- Work task -
An exact copy of the records below is needed, with every picture left out.

- Data to examine -
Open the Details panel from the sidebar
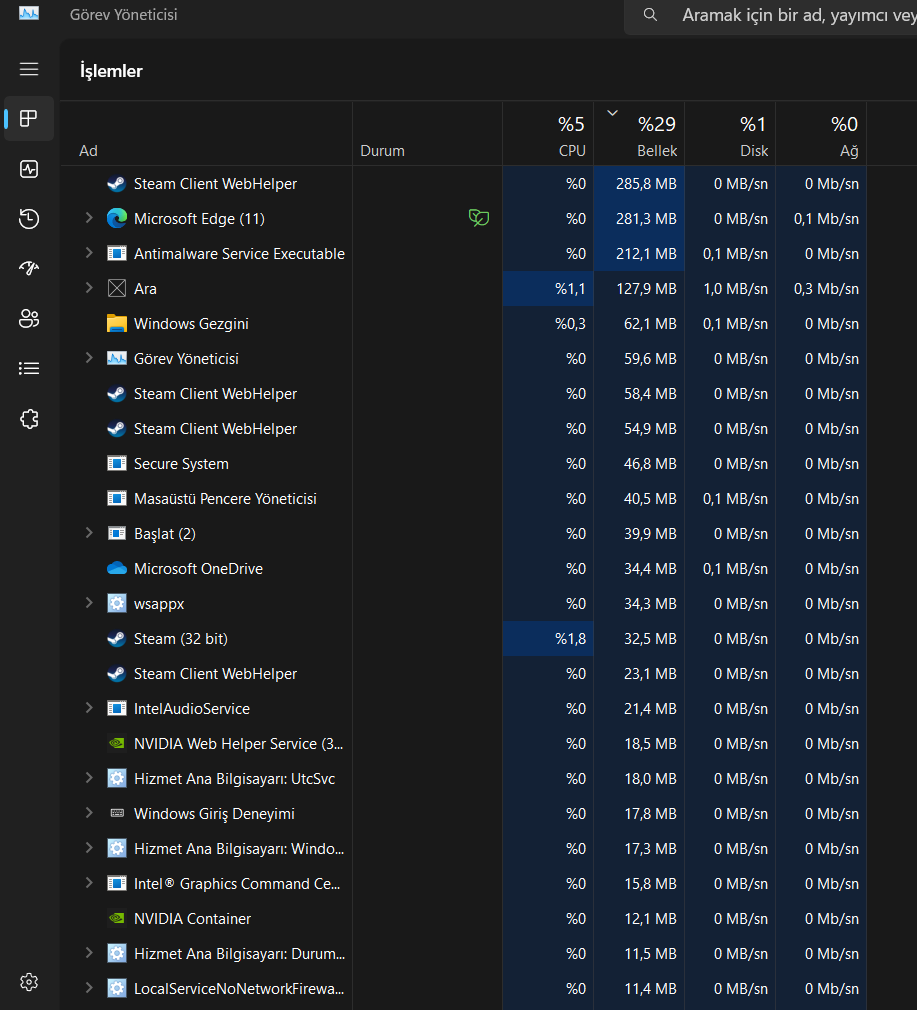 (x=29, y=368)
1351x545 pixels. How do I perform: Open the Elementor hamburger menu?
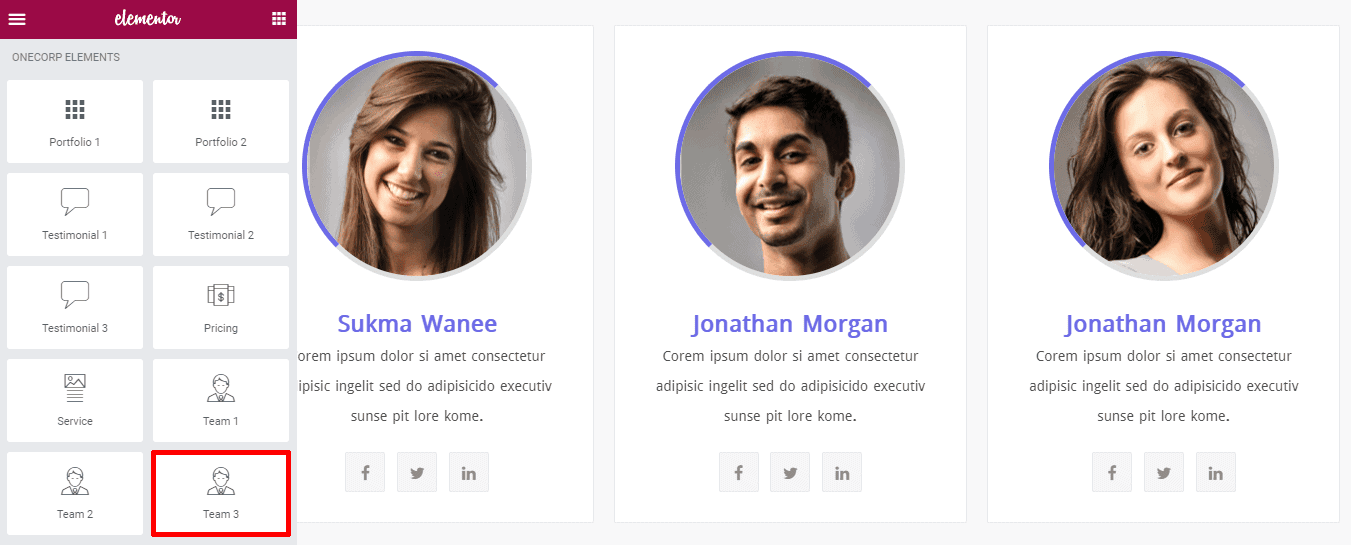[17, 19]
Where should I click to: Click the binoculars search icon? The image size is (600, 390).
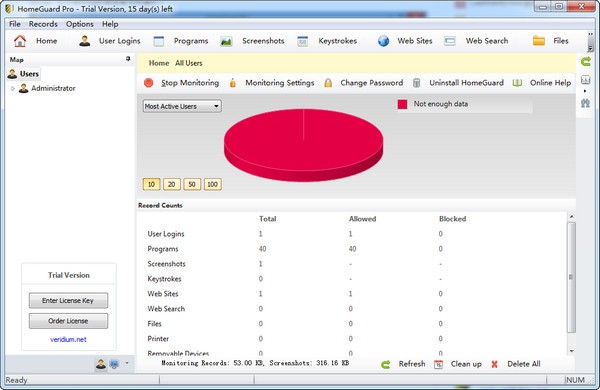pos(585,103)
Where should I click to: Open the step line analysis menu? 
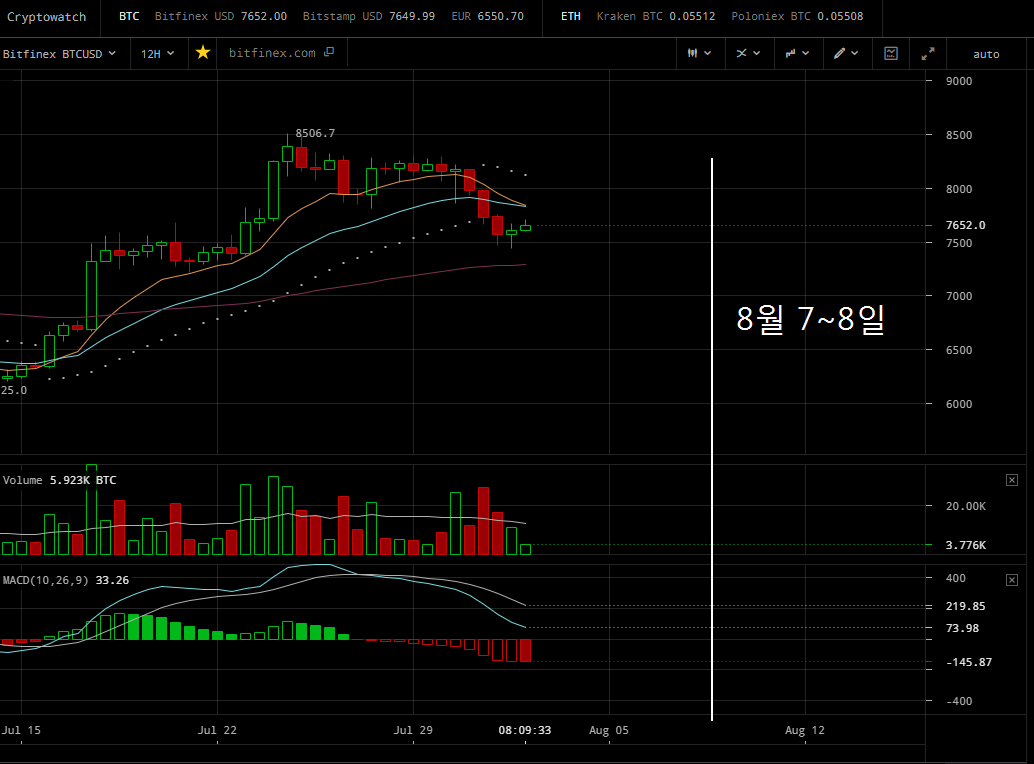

- Exercise output -
Open the Details panel from the sidebar
 (x=29, y=368)
1351x545 pixels. How do I perform: Open the Elementor hamburger menu?
[17, 19]
Where should I click to: Click the binoculars search icon? The image size is (600, 390).
pos(585,103)
Where should I click to: Open the step line analysis menu? 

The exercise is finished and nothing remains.